Your child needs a dressing covering the cecostomy site for two weeks.
Red skin
Your child’s skin may get sore and red because of:
- acidic juices from the intestine leaking out around the cecostomy tube
- the cecostomy tube moving around too much in its hole
- an incorrect tube size that may be causing pressure on the skin
- infection
Infection
Your child may have an infection if:
- the skin around the cecostomy tube is redder than usual and redness is spreading
- there is a change in the color and thickness of the liquid leaking around the cecostomy tube
- there is swelling, or you feel warmth around your child’s C- tube or your child is in pain
- your child has a fever
- there is pus draining from the stoma
If your child has any of these signs, call your doctor.
Granulation tissue
Extra tissue that grows around the cecostomy tube is called granulation tissue. Granulation tissue is not harmful. It looks red, moist and may bleed easily when rubbed. The tissue may have yellow sticky drainage. Pressure and friction from the cecostomy tube and moisture around the site may contribute to the growth of granulation tissue. Granulation tissue can be treated at home with saline soaks. Call your family doctor or referring service to request an appointment for treatment. Do not apply any creams directly to the hole.

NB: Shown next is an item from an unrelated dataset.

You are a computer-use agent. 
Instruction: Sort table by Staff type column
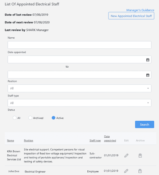pos(95,141)
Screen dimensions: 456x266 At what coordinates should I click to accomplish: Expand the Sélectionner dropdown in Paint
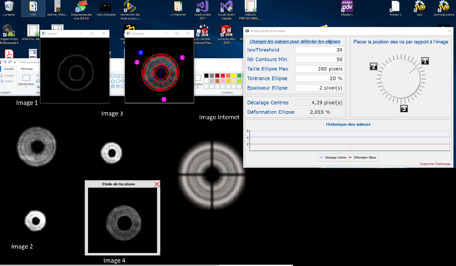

Protecting your child’s skin
If there is liquid leaking out from around your child’s cecostomy tube that makes the skin burn and feel itchy, then protect the skin with a zinc based barrier cream. Zincofax and Ihles Paste are barrier creams that you can buy in your local drugstore.
How to treat problems with your child’s skin?
If your child has problems with their skin, you can use a warm salt water soak to dry out and soothe the area around the cecostomy tube. Soak the skin with salt water three to four times a day when your child has a skin problem.
To make a salt water soak:
- Measure 1 cup of warm water and 2 teaspoons of table salt in a clean cup or bowl.
- Stir the salt into the warm water until the salt dissolves and disappears.
- Wet a piece of gauze or a strip of a clean cotton face cloth in the warm salt water.
- Place the wet gauze or cloth around the cecostomy tube on the skin of your child’s abdomen. Leave for 30 minutes. Your child needs a salt water soak three to four times a day when they have a problem with their skin. Reduce how often you give your child a salt water soak as their skin heals.
If you have trouble taking the tape off your child’s skin, put a wet face cloth over the tape for a few minutes before you take it off.
It is also very important to make sure that your child’s skin is dried well around and under the cecostomy tube after salt soaks and bathing.